Aunque Joni Mitchell es ampliamente considerada una de las cantautoras más influyentes de la historia reciente de la música, su gusto siempre fue muy personal y se basó más en la profundidad del arte que en el virtuosismo de quienes interpretan las canciones. Desde sus inicios en la escena folk de los años 60 hasta la fecha, la canadiense no solo se encargó de reinventar su propio sonido en diversas oportunidades, sino que también estableció sus criterios con respecto a aquello que la emociona y lo que, por el contrario, le resulta difícil de apreciar.

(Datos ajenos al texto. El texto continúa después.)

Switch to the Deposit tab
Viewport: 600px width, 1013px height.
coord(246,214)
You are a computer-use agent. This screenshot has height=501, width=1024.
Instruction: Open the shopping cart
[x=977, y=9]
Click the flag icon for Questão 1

Si bien Joni admiró profundamente a muchos músicos a lo largo de los años, especialmente a aquellos que lograron la amalgama perfecta entre emoción e innovación, su evaluación final no siempre fue favorable hacia todas las leyendas. Tal fue la suerte que le tocó a John Coltrane, uno de los máximos referentes del jazz de todos los tiempos. En una entrevista con Mojo allá por 1998, Mitchell, quien también se dedica a la pintura, habló sobre sus influencias en el arte y aseguró: “Es curioso, como pintora tengo tantos ídolos. Pero como música me gustan uno o dos de cada grupo y luego no me gustan los demás”.
“Por ejemplo, no me gusta John Coltrane. Mucha gente piensa que es el mejor. Coltrane me parece como si estuviera bajo los efectos del Valium. De Charlie Parker, veo su grandeza. También está Wayne Shorter, que es un genio. Es un descendiente de Trane, pero tiene mucha más amplitud, misticismo, ingenio, pasión y todo. Así que, para mí, Coltrane es una especie de punto de partida para Wayne”, dijo sin pelos en la lengua.

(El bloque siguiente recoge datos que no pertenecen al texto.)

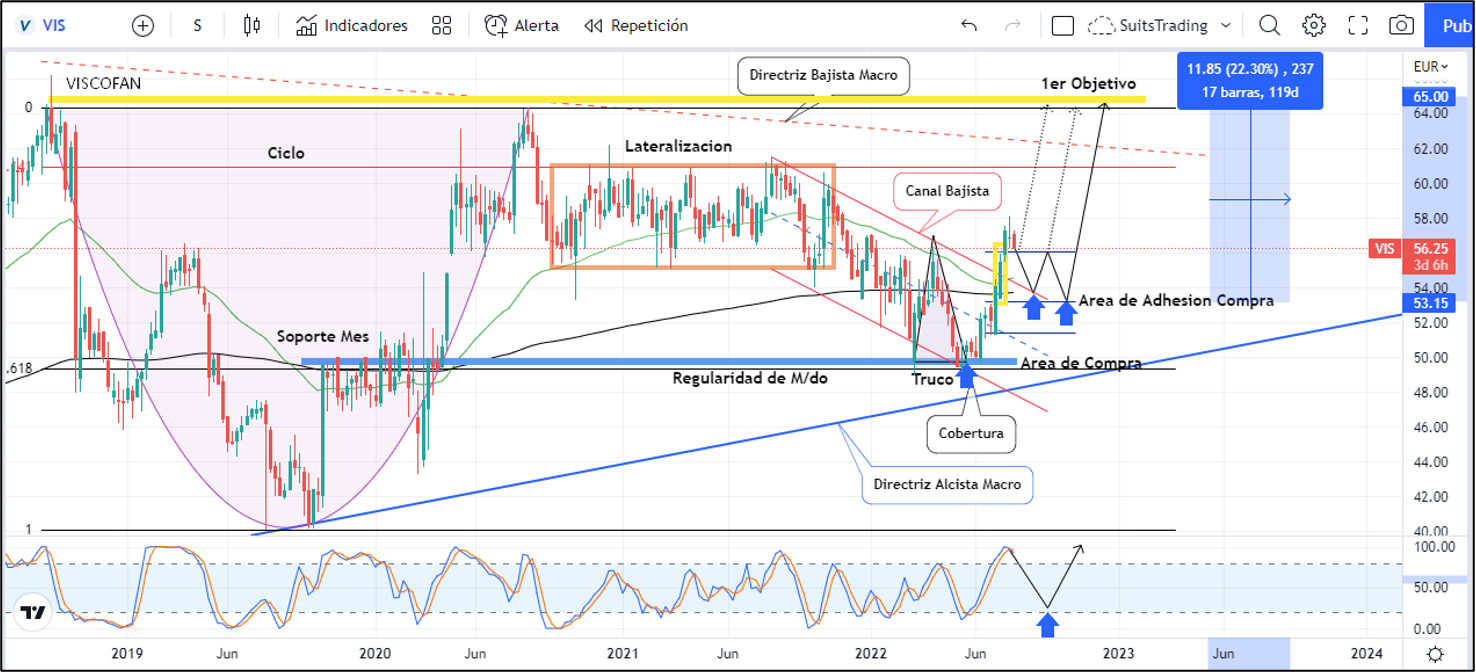Screen dimensions: 1476x672
Task: Open the candlestick chart type selector
Action: click(x=252, y=26)
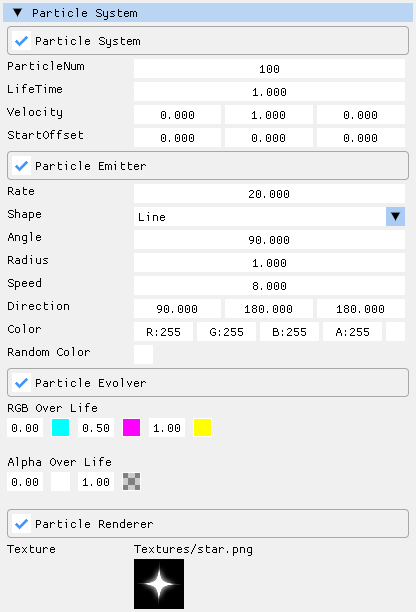Screen dimensions: 416x612
Task: Click the checkered Alpha Over Life swatch
Action: [132, 482]
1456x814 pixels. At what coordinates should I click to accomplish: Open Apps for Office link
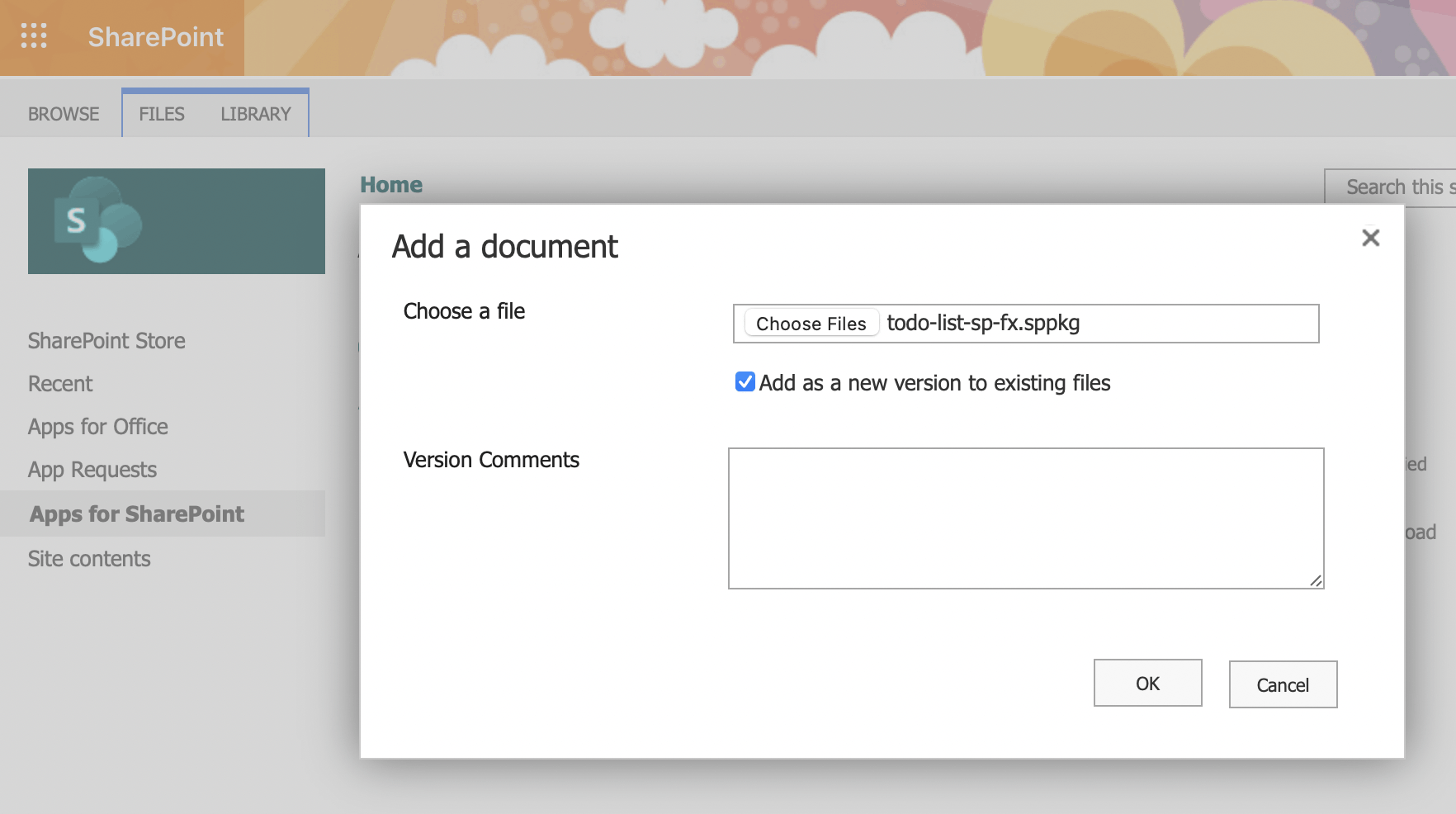[98, 427]
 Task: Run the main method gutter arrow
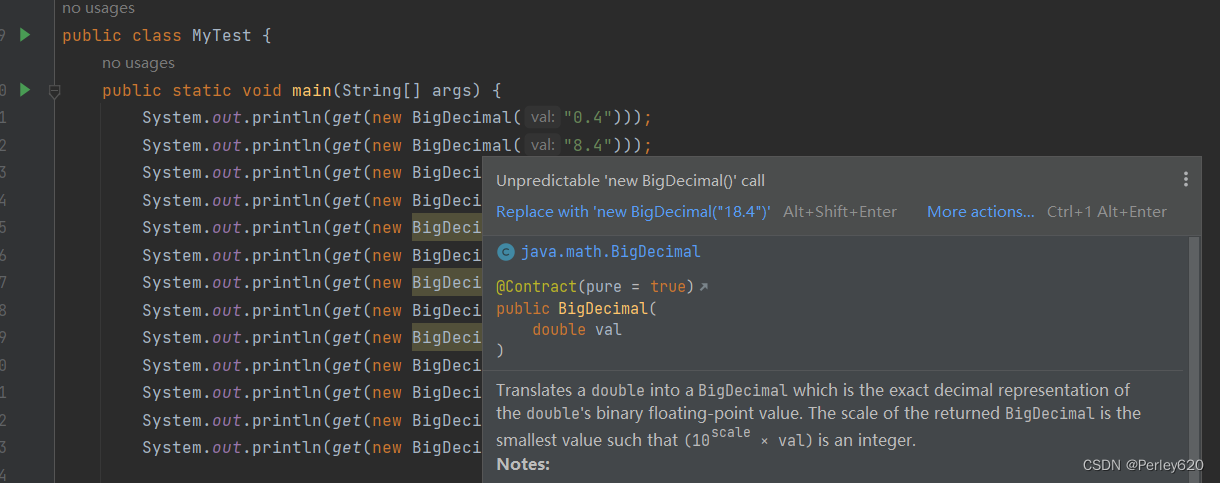tap(25, 90)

Al soltar esas palabras, Mitchell admitió que tiene “opiniones firmes y peculiares sobre temas que resultan bastante controvertidos”. “Como pintora, admiro mucho. Y fue difícil, como con la música, sintetizar los muchos estilos que me gustan. En la escuela de arte me criticaron por pintar en dos o tres escuelas a la vez. La música se integra mejor que la pintura de inmediato. Terminé como sin país, ¡musicalmente hablando!”, sentenció.